AIM OF THE EXERCISE
Line by line, check the data for the string "Canadian" and state how many lines have it, nothing more.

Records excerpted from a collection
◇ ◇ ◇ ◇ ◇ ◇ ◇
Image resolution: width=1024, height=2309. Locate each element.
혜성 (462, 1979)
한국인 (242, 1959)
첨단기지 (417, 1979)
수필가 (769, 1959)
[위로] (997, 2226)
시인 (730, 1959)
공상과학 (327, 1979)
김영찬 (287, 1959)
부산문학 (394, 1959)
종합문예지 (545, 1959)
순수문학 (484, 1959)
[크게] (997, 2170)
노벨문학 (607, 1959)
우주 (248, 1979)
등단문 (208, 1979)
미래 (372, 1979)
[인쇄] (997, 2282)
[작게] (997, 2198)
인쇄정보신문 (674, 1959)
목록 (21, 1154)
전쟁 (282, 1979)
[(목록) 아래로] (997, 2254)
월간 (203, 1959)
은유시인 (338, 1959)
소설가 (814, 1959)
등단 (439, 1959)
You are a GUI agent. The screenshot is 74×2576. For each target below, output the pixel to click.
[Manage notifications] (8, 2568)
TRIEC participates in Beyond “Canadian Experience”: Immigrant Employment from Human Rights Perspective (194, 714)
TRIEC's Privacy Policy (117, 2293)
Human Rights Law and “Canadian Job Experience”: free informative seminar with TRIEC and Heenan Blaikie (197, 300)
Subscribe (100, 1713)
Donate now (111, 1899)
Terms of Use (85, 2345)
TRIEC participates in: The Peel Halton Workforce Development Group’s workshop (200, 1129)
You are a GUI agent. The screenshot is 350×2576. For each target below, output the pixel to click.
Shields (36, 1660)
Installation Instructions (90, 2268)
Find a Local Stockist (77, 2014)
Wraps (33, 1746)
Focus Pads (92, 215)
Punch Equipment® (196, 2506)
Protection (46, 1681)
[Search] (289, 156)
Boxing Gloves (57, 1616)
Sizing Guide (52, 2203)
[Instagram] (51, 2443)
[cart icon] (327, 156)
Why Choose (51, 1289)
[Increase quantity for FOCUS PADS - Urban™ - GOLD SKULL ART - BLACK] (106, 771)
◇ ◇ ◇ ◇ ◇ ◇ ◇
ANSWER FOR THIS EXERCISE
2